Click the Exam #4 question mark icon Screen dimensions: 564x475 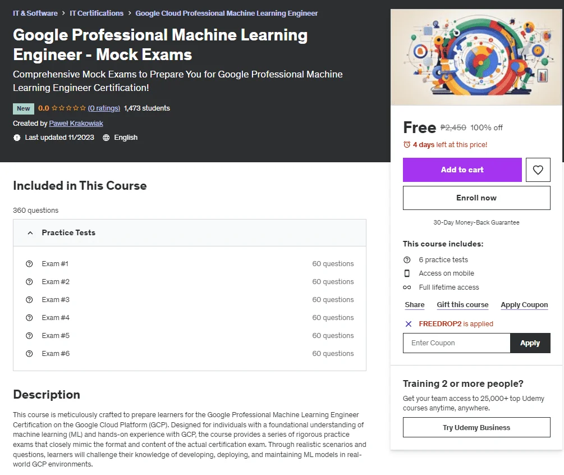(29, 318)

=-=-=-=-=

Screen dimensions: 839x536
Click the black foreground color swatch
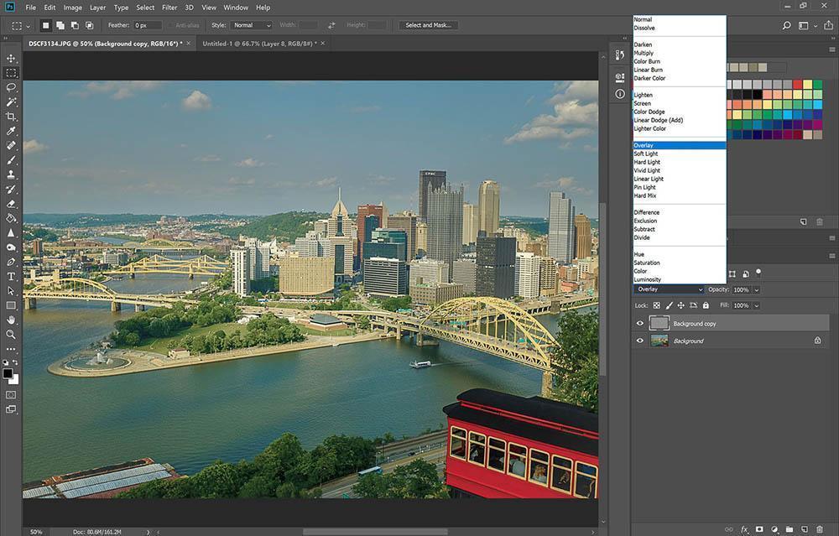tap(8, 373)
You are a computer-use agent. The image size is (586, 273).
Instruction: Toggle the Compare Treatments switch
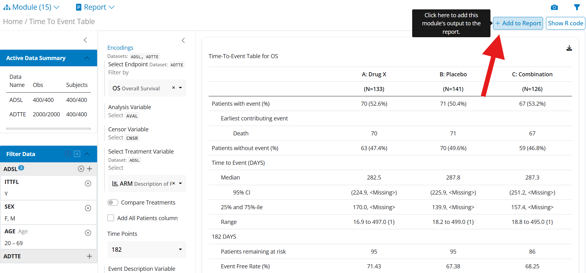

=-=-=-=-=

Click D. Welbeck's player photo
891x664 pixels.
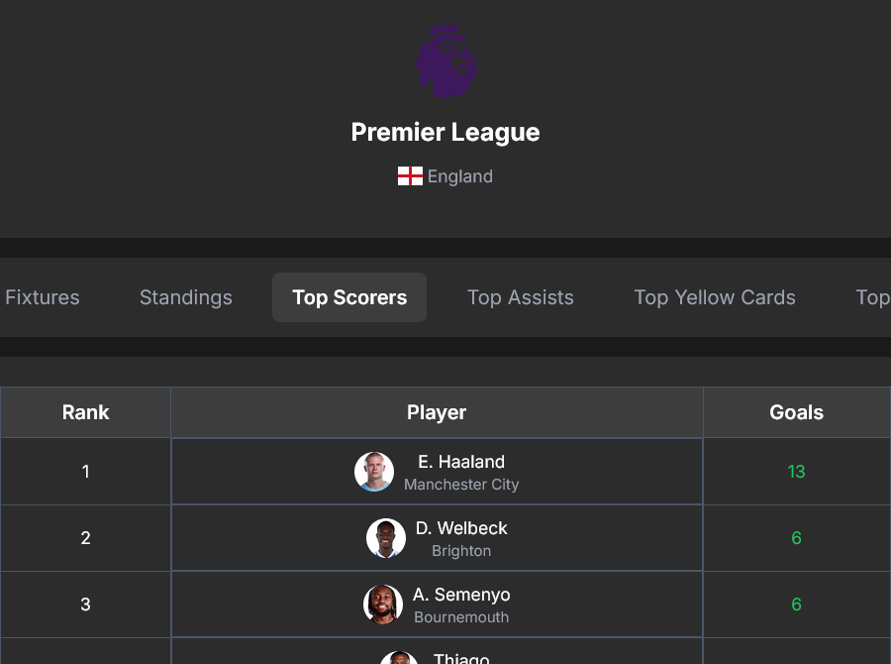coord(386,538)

=-=-=-=-=

**What is being asked**
Exactly as written above, retype the lines starting at the one holding "Screen dimensions: 839x536" and ending at the one holding "Instruction: Toggle the", both included, but not the pictures.

**Answer box**
Screen dimensions: 839x536
Click the black foreground color swatch
tap(8, 373)
You are a computer-use agent. The image size is (586, 273).
Instruction: Toggle the Compare Treatments switch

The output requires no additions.